DEINE ANWEISUNGEN:
Gib die Zeilen der Einträge unverändert wieder, beginnend mit der Zeile, die „Task: Click the Clear All link“ enthält, und endend mit der Zeile, die „Looking at the“ enthält, beide eingeschlossen. Lass die Bilder in deiner Antwort weg.

ROHDATEN:
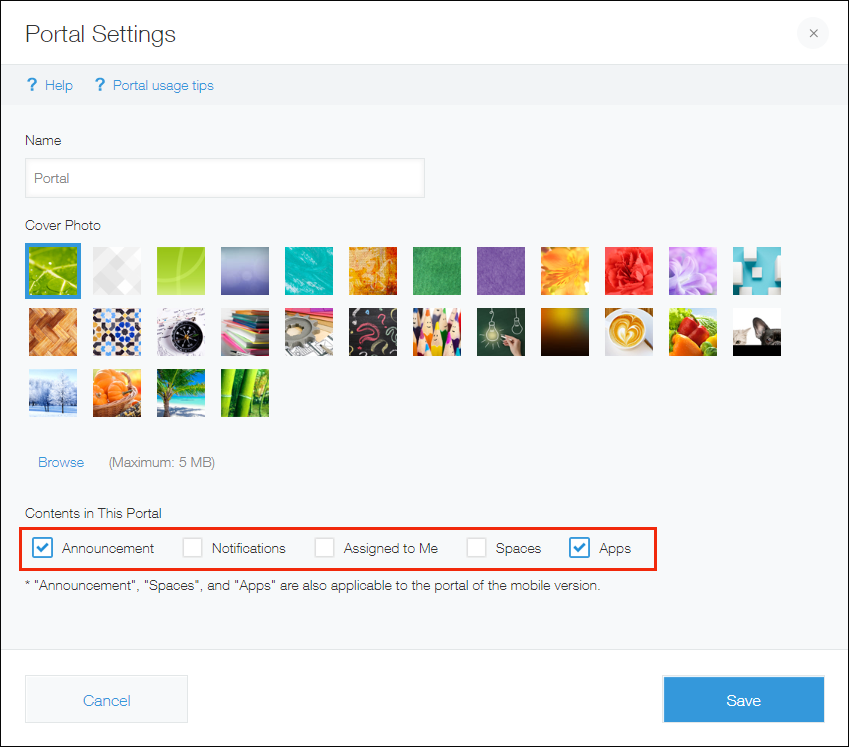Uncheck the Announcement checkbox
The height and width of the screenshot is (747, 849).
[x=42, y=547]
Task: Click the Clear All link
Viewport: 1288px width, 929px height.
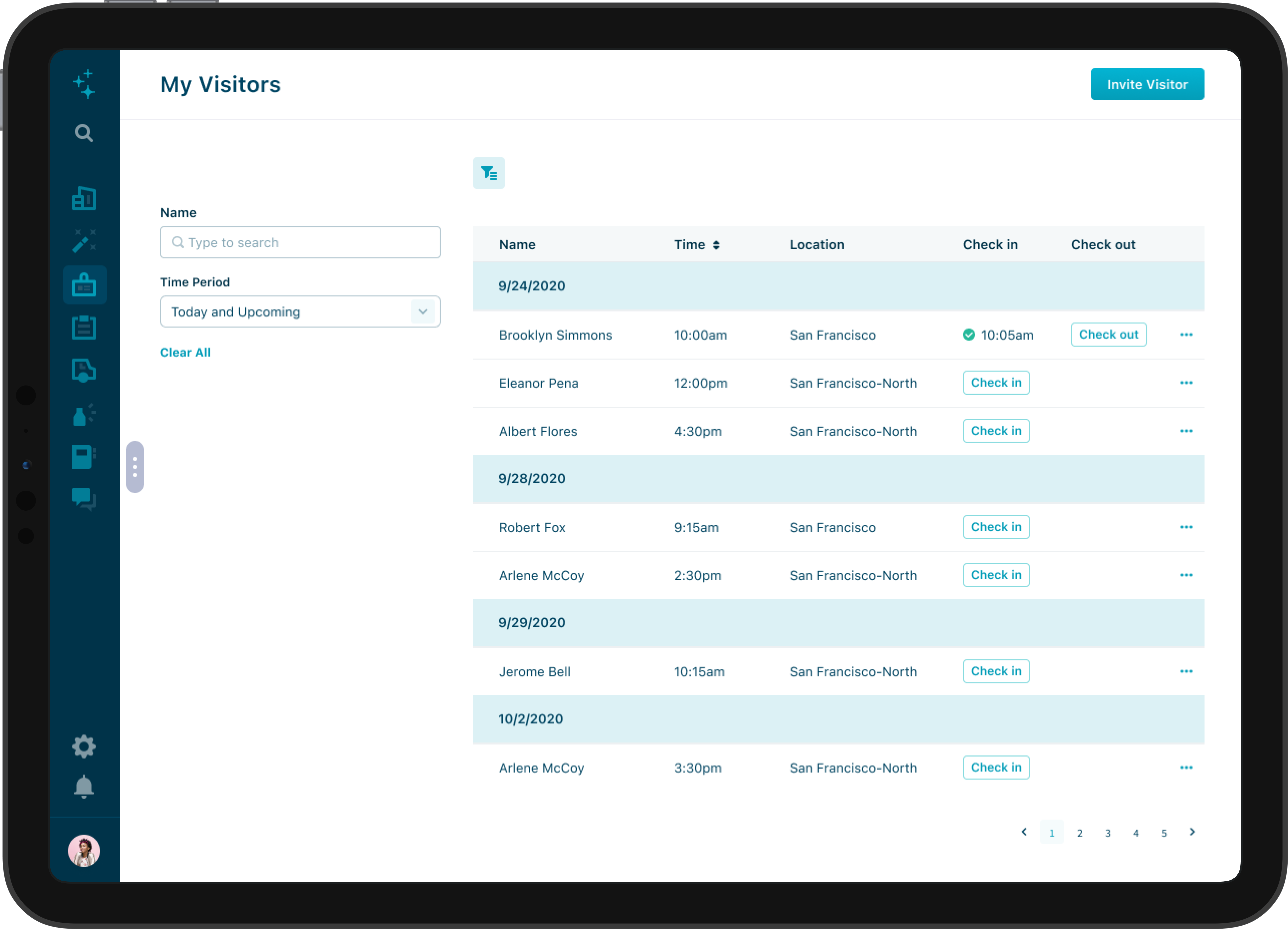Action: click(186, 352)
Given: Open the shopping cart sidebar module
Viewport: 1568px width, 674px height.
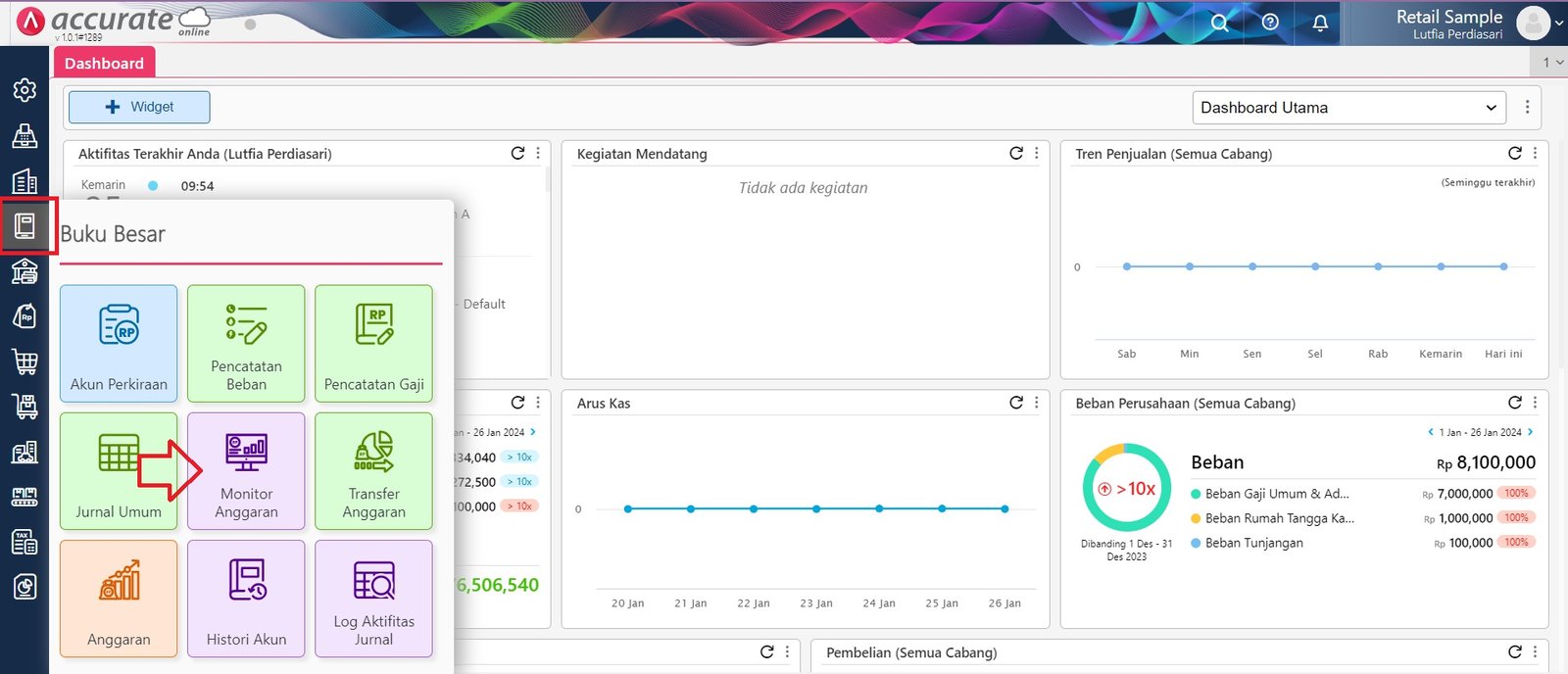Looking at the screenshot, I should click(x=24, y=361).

--

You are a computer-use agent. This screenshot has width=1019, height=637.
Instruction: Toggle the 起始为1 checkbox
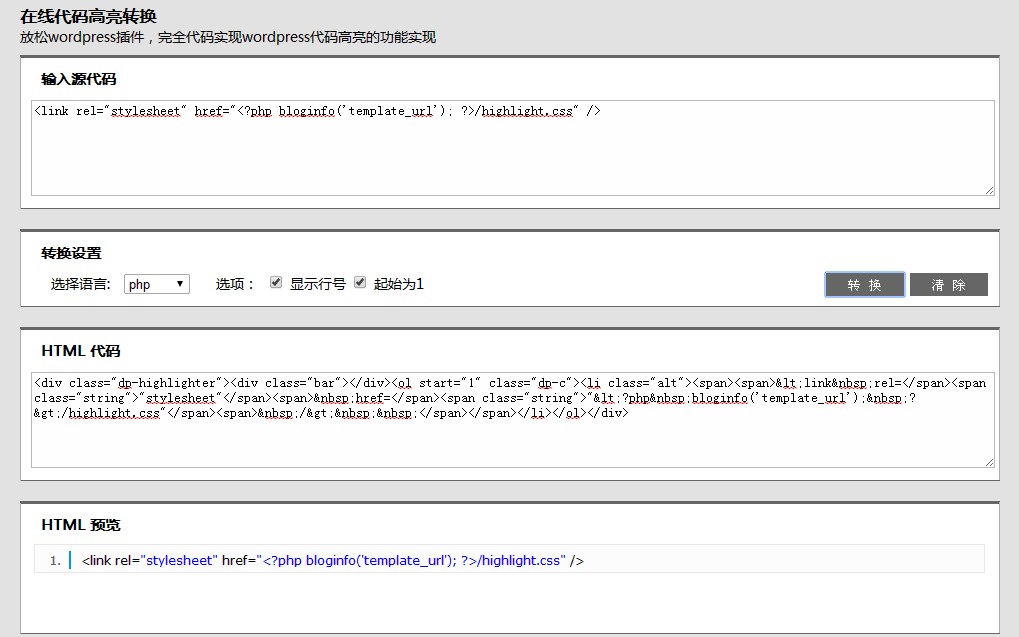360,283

ERGEBNIS:
Task: Click the Clear All link
Viewport: 1288px width, 929px height.
Action: click(186, 352)
Given: Open the shopping cart sidebar module
Viewport: 1568px width, 674px height.
Looking at the screenshot, I should click(x=24, y=361).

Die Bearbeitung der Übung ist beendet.